> **Directions**
1. Below is a news report on household finances in India. List every figure that the report gives as a per cent of GDP.
2. Resume the news report on household finances in India, starting after its final sentence.
══ Excerpt ══
New Delhi, Nov 25: The net financial assets of households went up to Rs 9.9 lakh crore or 6 per cent of GDP in FY25, compared to 5.3 per cent in previous fiscal (FY24), Finance Minister Nirmala Sitharaman said on Tuesday.
Meanwhile, financial liabilities of households dropped sharply to Rs 15.7 lakh crore in FY25 or 4.7 per cent of GDP compared to the previous year, FM Sitharaman said in an X post.
“Net financial assets rose to Rs 9.9 lakh crore, or 6 per cent of GDP, in FY25, recovering smartly from 5.3 per cent of GDP in FY24,” according to the latest RBI data.
This is a sharp turnaround from just two years ago, when household savings slumped to 4.9 per cent of GDP in FY23 — lowest since early 1970s. The recovery suggests households are rebuilding financial buffers more quickly than expected as the post-pandemic income revival broadens.
This adjustment is also reflected in the management of household liabilities. Financial debt contracted sharply to Rs 15.7 lakh crore (4.7 per cent of GDP) in FY25, from Rs 18.8 lakh crore (6.2 per cent of GDP), a quarter earlier.
This moderation aligns with the overall credit growth slipping to 12 per cent in FY25 from 16 per cent in FY24, partly due to tighter regulations around unsecured and retail loans.
═══
══ Supplied data ══
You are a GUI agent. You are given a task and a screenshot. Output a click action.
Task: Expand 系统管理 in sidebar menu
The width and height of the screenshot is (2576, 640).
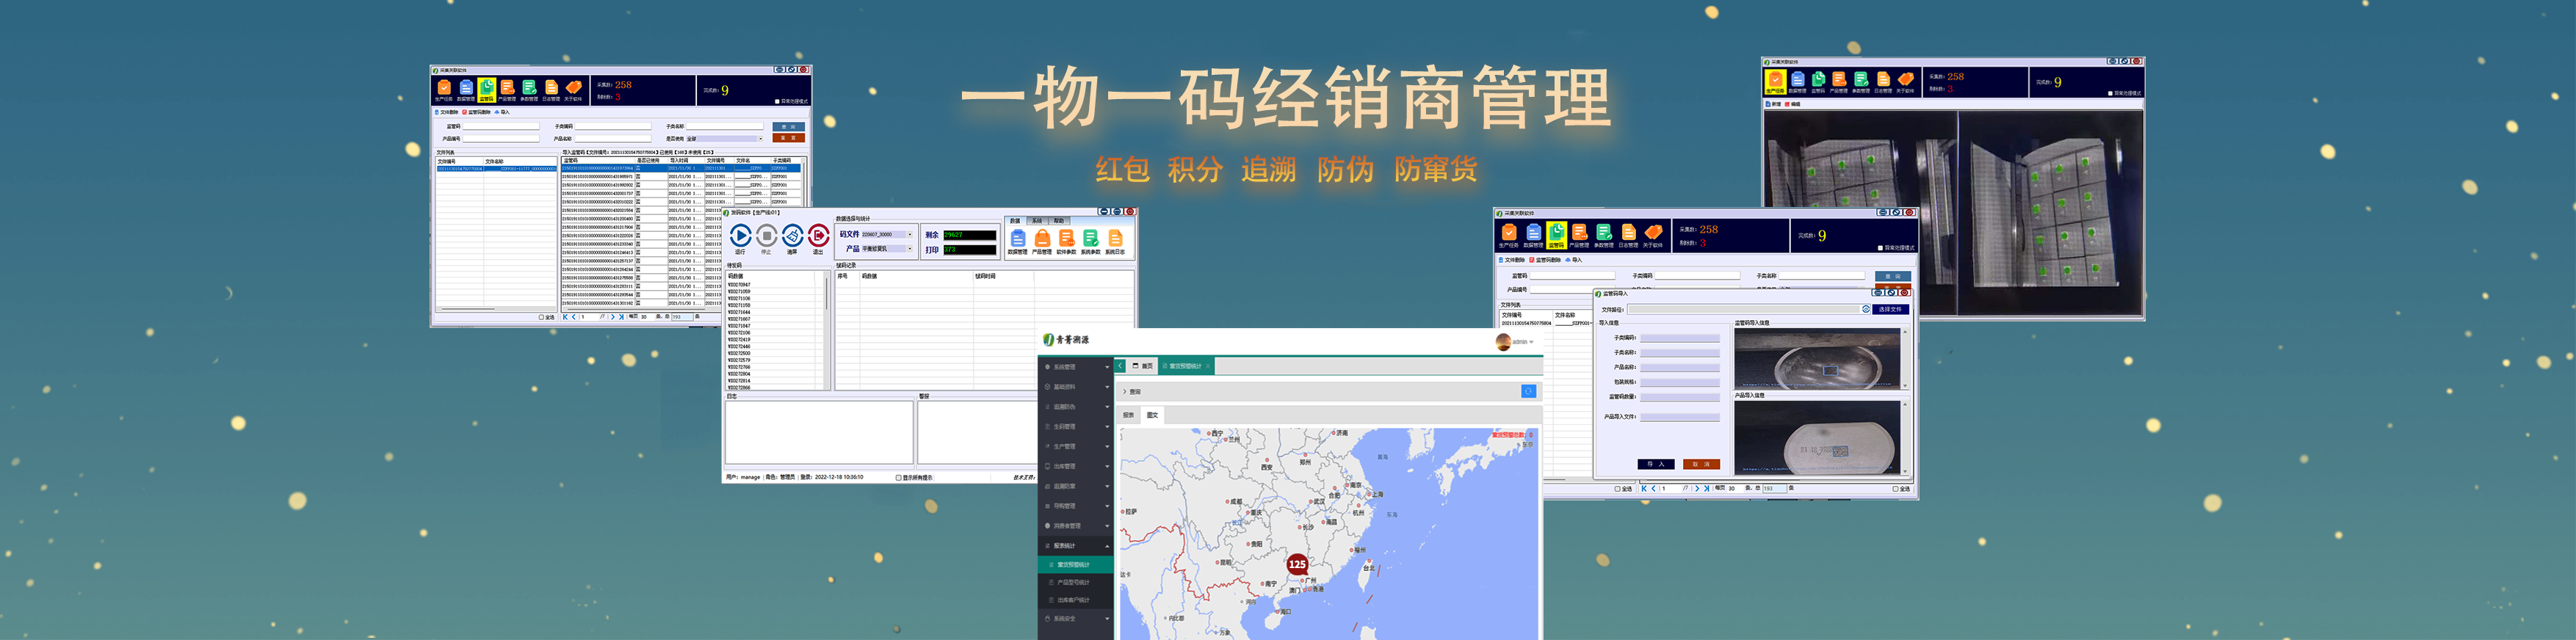coord(1075,367)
═══
> **Expected results**
1. 6 per cent, 5.3 per cent, 4.9 per cent, 4.7 per cent, 6.2 per cent

2.
Even as gold-backed loans continued to rise sign of preference for quick, collateralised borrowing, the pace may now be easing amid closer regulatory scrutiny of the segment.
What stands out most in the data is the growing appetite for equities. Market-linked instruments accounted for an all-time high of 15.1 per cent of household financial assets in FY25, up sharply from 8.7 per cent in FY24 and 7.3 per cent in FY23.
This sharp climb underlines the confidence of households in capital markets, buoyed by strong equity performance and the promise of superior returns. Simultaneously, the bank deposits’ share declined to 35.2 per cent in FY25 as people continued to gradually move their money away from low-yielding traditional savings instruments.